Can you make a suitable finish by adding a solvent to unboiled linseed oil?


----------



## nzgeordie (Apr 25, 2009)

I'm not sure why you would want to add a solvent to linseed oil (boiled or unboiled). Unboiled l.o. has a long drying time while boiled l.o. is a little friendlier and will accept a shellac or lacquer finish. Both are great at 'popping' any grain or figure. I use it as a base/filler under shellac. Be prepared to wait some time before you can apply a final finish though and be sure to wipe-off any excess l.o. as it can form a white crust.


----------



## jerry (Nov 1, 2006)

No oil only(BLO or Tung) is a good finish. It offers no mechanical or water vapor protection and will actually begin to flake up and fall off in time. Buy some varnish.

Jerry


----------



## GeorgeC (Jul 30, 2008)

I know of boiled and unboiled linseed oil. However, I do not know what is "Stand Linseed Oil."

George


----------



## applebuilder (May 12, 2009)

I believe "Stand" linseed oil is just another word for unboiled linseed oil. I was hoping that adding a thinner to linseed oil would speed up the drying process. Like nxgeordie said, unboiled linseed oil takes forever to dry.


----------



## Rick Mosher (Feb 26, 2009)

I believe you are referring to "Stand Oil" There are different types of linseed oil and they are not the same. 
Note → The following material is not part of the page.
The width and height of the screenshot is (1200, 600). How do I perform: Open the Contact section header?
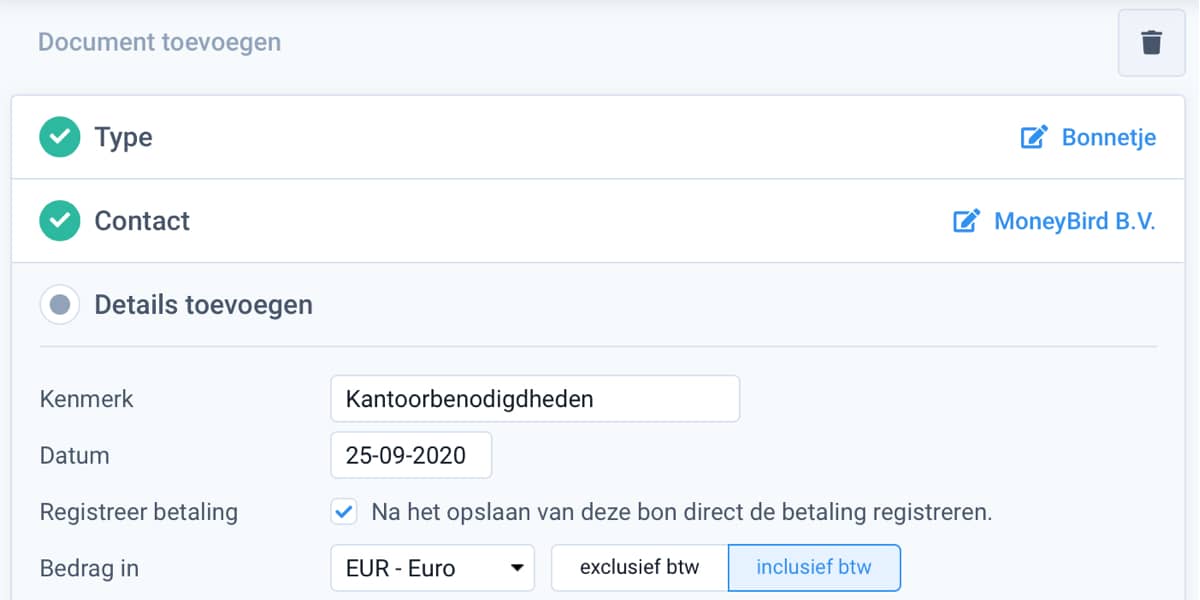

Raw Linseed oil: Crude oil is warmed slightly and allowed to stand in tanks up to two years. A considerable amount of sediment or "foot" settles out and falls to the bottom of the tank. It is inferior in nearly every respect to oil that has been further refined, with the possible exception of its durability under extreme weather conditions when employed in an outside house paint.

Refined Linseed oil: Raw linseed oil is mixed with sulphuric acid and water, which removes the bulk of the undesirable impurities and improves its color. The refined paint-grinding oils range in color from pale straw to golden or golden amber

Stand Oil: When linseed oil is heated to 525-575 degrees F and held at that temperature for a number of hours, an internal change takes place, and the physical and mechanical properties of the resulting product, stand oil, are not the same as those of raw oil. The change is a molecular one, polymerization; nothing is added to the oil and nothing is lost. Stand oil is a heavy, viscous material about the consistency of honey; it may be thinned to a painting consistency by mixing it with several parts of turpentine, the mixture being paler in color than other linseed oils. It is one of the most useful ingredients in varnish and turns very much less yellow with age than raw oil does, and when mixed with other ingredients to a usable consistency, the resulting medium is practically non-yellowing.

Boiled oil: Linseed oil may also be thickened or bodied by an entirely different change, oxidation or combining with oxygen. This is the same process by which the oil dries when exposed to the air, and it results in a product far inferior to stand oil. Oxidized oil is produced by blowing air through the oil, they should not be confused with stand oil. Boiled oil is a misnomer; the oil commonly soldunder this name is not boiled but heated with driers until very slightly thickened.

http://www.dickblick.com/products/gamblin-stand-oil/


----------



## GeorgeC (Jul 30, 2008)

Rick, that is a very nice primer on linseed oil. Thanks.

George


----------



## JoshuaHoffman (Nov 22, 2008)

I mix linseed oil with 3 parts turpentine and 3 parts polyurethane satin finish which makes nice hard natural looking finish. Sand, coat with finish, rub, re-coat up to 8 times. See Bubinga top posted. Hope this helps.


----------



## applebuilder (May 12, 2009)

Thanks for the rundown on linseed oil Rick, very helpful. I'm guessing that makes Stand Oil more expensive, no?


----------